Diagnosing slow tests (again)

I’ve previously blogged about a case where tests on .NET Core on Linux were much, much slower than the same tests on Windows. Today I’ve got a very similar problem – but I suspect the cause isn’t going to be the same.

This is my reasonably raw log – skip to the end for a summary of what I found, what went well, and what went badly. Apologies for skipping around in terms of past/present/future tense – being consistent in that respect would be distracting enough to make the rest worse, I think.
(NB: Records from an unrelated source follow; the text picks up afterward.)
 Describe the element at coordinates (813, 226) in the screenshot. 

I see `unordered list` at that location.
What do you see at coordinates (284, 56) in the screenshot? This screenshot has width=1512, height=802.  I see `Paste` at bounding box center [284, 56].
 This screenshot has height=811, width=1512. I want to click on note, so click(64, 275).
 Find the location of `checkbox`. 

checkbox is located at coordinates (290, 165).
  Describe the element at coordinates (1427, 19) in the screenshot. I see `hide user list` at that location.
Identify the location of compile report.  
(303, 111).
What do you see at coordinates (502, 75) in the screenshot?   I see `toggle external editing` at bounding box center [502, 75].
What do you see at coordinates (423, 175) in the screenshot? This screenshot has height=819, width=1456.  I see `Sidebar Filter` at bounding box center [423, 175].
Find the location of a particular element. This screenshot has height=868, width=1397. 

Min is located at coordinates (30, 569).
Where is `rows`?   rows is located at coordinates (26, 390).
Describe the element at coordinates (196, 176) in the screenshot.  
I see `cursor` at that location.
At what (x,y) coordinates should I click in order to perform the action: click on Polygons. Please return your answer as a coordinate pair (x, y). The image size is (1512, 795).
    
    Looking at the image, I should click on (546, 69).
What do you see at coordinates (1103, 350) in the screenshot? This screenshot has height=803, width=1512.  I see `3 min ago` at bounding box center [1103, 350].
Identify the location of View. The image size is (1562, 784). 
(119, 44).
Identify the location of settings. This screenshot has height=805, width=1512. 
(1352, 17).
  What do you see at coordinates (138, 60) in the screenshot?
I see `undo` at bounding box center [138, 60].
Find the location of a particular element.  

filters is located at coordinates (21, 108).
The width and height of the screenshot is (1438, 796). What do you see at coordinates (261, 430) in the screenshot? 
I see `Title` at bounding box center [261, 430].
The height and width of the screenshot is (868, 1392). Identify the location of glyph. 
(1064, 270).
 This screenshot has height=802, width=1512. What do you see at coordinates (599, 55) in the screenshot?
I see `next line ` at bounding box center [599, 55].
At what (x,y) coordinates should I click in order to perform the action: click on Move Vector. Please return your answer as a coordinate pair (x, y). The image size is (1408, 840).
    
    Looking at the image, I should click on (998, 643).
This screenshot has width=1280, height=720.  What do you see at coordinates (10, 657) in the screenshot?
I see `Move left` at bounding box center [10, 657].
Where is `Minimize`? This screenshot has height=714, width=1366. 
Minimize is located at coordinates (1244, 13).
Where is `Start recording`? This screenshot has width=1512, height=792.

Step 0: notice the problem

I spotted this problem because I happened to be looking at the Travis and AppVeyor builds, moving to .NET Core 2.0. Looking at the test runs, I saw that the tests for .NET Core 1.0 were completing in about 15 seconds on AppVeyor (Windows), and 133 seconds on Travis Linux). My experience is that AppVeyor seems to use slightly less powerful hardware than Travis, making this a very odd result.

I looked at several builds, and it seemed consistent across them – very odd.

Step 1: file an issue

My main focus at that point wasn’t to investigate performance – it was to get the build working with .NET Core 2. However, I didn’t want to forget about the problem, so I filed an issue in the Noda Time repo. At this point, I have no idea where the problem is, so the Noda Time repo is the most obvious place to put it. There’s no evidence that it’s a problem with NUnit or .NET Core itself, for example.

Step 2: reproduce locally

I have two machines at home that I use for running the automated benchmarks. One (bagpuss) runs Windows 10, the other (gabriel) runs Ubuntu 16.04. Both are Intel NuCs with i5-5250U processors – I bought one much later than the other, but looked hard to find as close to identical hardware as I could, to enable cross-OS benchmark comparisons without dual booting or virtualization.

I ran the tests on both machines, and copied the TestResult.xml output files to my main dev box for analysis.

First interesting point: the difference isn’t as marked. The tests take 77 seconds on gabriel and 29 seconds on bagpuss. That’s still a lot, but very different to what we’re seeing in CI. It’s possible that the Travis machine is twice as slow as gabriel/bagpuss and that the AppVeyor machine is twice as fast, but that seems unlikely.

Deem that temporarily out of scope as it’s harder to investigate than the fixed-hardware, easy-access problem I have now. File another issue and I can come back to it.

Step 3: Look for individual test case discrepancies

If we’re really lucky, there’ll be a single test case that has a much longer duration on gabriel than on bagpuss, and I can then delve into it.

Investigation:

  • Create a small console app that loads the two XML files, finds all the test-case elements and puts them in a dictionary from fullname to duration (the latter parsed as a dictionary)
    • Oops: some full names aren’t unique (due to using parameters that don’t override ToString, I suspect).
    • Load into a lookup instead, then convert that into a Dictionary by taking the first test from each group. Unlikely to affect the results
  • For each test that’s in both result sets, find the ratio of gabriel/bagpuss
  • Dump the top 20 ratios, and the slowest 10 tests from each set for good measure.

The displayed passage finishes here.